TO DO = Please pick out every line in the items below that contains the word "corner", and copy each one.

Extracted data entries =
start

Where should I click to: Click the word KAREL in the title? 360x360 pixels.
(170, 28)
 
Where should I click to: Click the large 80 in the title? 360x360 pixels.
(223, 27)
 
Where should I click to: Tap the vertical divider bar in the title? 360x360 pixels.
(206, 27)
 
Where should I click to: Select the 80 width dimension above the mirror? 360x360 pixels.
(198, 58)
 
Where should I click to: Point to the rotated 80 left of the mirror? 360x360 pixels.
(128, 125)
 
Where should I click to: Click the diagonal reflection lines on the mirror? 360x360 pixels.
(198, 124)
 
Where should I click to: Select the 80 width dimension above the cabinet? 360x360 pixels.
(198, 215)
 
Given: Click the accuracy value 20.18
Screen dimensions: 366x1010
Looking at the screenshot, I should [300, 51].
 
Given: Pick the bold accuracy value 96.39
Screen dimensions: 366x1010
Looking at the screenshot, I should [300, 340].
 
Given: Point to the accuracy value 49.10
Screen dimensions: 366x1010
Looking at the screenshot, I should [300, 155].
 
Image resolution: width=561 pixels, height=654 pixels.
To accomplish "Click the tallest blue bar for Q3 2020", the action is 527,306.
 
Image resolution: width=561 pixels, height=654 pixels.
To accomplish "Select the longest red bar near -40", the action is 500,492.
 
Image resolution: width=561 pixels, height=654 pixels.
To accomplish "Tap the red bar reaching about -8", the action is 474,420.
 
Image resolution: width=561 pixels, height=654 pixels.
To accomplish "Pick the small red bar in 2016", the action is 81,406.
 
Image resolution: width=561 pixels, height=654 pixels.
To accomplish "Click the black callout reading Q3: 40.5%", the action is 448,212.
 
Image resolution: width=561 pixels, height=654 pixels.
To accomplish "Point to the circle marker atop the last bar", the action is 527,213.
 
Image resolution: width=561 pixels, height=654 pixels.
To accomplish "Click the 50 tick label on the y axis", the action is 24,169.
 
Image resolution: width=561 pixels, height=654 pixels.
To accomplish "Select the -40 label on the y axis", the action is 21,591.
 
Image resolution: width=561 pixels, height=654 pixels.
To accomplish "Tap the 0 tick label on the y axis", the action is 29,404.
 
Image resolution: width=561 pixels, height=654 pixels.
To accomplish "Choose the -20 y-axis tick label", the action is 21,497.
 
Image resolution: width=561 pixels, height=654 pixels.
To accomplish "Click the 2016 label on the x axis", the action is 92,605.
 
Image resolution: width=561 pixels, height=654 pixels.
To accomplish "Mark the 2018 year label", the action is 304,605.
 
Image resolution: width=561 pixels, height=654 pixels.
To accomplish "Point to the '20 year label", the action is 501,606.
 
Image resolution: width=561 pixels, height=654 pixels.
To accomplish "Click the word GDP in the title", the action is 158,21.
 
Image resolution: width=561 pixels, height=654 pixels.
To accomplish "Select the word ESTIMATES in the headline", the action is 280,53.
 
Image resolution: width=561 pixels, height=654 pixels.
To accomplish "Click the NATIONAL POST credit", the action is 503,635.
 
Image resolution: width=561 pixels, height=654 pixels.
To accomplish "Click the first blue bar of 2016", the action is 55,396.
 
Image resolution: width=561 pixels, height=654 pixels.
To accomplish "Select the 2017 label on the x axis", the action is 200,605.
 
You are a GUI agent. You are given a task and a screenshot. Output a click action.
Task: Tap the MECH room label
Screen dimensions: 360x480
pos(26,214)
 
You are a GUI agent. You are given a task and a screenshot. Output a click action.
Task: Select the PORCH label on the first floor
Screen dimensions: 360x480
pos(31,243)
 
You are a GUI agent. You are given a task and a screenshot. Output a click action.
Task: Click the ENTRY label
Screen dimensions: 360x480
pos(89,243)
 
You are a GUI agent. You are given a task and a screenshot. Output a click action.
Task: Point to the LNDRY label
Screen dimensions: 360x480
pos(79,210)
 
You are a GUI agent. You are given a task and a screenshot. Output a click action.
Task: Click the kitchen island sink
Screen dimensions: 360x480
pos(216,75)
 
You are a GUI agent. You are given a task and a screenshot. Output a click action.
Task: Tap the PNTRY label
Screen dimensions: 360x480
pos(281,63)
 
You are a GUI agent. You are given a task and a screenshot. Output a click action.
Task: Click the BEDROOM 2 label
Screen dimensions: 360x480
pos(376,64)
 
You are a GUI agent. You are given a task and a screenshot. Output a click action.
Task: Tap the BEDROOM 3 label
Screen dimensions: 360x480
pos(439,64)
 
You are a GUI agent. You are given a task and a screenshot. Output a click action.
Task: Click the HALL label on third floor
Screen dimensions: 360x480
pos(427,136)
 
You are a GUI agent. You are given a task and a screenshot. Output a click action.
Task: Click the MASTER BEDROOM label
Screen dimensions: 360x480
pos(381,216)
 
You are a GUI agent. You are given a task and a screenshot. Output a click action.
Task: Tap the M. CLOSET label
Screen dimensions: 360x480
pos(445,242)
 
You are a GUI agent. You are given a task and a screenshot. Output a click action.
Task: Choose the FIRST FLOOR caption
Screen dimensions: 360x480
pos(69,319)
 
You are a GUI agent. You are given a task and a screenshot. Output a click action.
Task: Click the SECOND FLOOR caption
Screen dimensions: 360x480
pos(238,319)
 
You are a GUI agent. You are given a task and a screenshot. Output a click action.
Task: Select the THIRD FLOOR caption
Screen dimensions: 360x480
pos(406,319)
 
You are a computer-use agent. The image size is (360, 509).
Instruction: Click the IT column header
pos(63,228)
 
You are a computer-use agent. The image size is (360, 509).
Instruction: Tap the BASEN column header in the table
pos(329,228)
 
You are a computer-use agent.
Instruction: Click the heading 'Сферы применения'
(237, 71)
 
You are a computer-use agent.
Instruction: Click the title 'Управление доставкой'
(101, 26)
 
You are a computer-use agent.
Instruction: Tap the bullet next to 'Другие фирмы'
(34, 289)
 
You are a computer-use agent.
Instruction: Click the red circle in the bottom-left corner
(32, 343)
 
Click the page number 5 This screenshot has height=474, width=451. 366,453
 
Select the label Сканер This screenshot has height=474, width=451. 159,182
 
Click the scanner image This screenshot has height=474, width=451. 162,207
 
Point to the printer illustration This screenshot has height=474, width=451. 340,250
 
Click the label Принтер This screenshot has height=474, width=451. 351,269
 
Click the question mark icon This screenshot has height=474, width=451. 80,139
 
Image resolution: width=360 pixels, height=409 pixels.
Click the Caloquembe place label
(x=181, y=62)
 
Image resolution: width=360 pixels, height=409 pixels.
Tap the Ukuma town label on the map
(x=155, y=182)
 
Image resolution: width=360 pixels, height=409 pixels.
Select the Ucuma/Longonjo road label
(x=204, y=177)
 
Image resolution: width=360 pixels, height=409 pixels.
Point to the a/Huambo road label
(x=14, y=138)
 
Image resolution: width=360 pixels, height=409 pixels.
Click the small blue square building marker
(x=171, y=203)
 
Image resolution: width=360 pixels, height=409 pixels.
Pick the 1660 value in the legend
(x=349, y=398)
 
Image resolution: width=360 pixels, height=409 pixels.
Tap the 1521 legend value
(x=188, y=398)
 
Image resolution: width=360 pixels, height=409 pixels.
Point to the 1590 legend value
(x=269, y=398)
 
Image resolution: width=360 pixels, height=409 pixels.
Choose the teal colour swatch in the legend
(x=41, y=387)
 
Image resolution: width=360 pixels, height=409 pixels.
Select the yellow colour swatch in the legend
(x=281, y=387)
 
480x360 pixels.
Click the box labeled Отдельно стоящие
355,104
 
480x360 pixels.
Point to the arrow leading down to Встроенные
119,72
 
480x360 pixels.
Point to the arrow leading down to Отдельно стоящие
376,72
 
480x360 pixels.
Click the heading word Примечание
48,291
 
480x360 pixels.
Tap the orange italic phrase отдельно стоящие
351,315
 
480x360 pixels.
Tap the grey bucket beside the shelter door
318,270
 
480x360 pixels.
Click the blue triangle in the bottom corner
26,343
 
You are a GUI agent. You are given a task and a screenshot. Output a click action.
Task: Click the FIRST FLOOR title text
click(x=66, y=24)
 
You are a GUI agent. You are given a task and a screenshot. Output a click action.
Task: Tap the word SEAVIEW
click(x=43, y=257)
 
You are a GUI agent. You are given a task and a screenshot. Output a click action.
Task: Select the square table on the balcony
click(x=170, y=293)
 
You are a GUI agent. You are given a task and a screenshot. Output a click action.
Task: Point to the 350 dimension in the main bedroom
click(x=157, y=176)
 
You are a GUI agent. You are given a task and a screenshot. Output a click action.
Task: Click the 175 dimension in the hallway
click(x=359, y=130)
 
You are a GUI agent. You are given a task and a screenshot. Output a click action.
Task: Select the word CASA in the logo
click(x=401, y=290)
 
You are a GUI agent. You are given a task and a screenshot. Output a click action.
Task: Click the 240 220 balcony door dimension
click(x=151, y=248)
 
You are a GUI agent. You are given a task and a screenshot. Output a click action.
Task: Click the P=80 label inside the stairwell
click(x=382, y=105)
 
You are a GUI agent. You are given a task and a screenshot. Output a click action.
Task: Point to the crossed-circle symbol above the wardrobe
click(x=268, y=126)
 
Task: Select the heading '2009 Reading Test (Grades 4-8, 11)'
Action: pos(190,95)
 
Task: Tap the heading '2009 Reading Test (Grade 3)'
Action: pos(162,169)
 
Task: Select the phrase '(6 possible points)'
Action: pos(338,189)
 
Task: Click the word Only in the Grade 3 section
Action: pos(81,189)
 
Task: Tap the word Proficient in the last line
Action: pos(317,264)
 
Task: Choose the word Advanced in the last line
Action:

end

COMPLETED EXERCISE =
Instruction: Click the red circle in the bottom-left corner
Click the blue triangle in the bottom corner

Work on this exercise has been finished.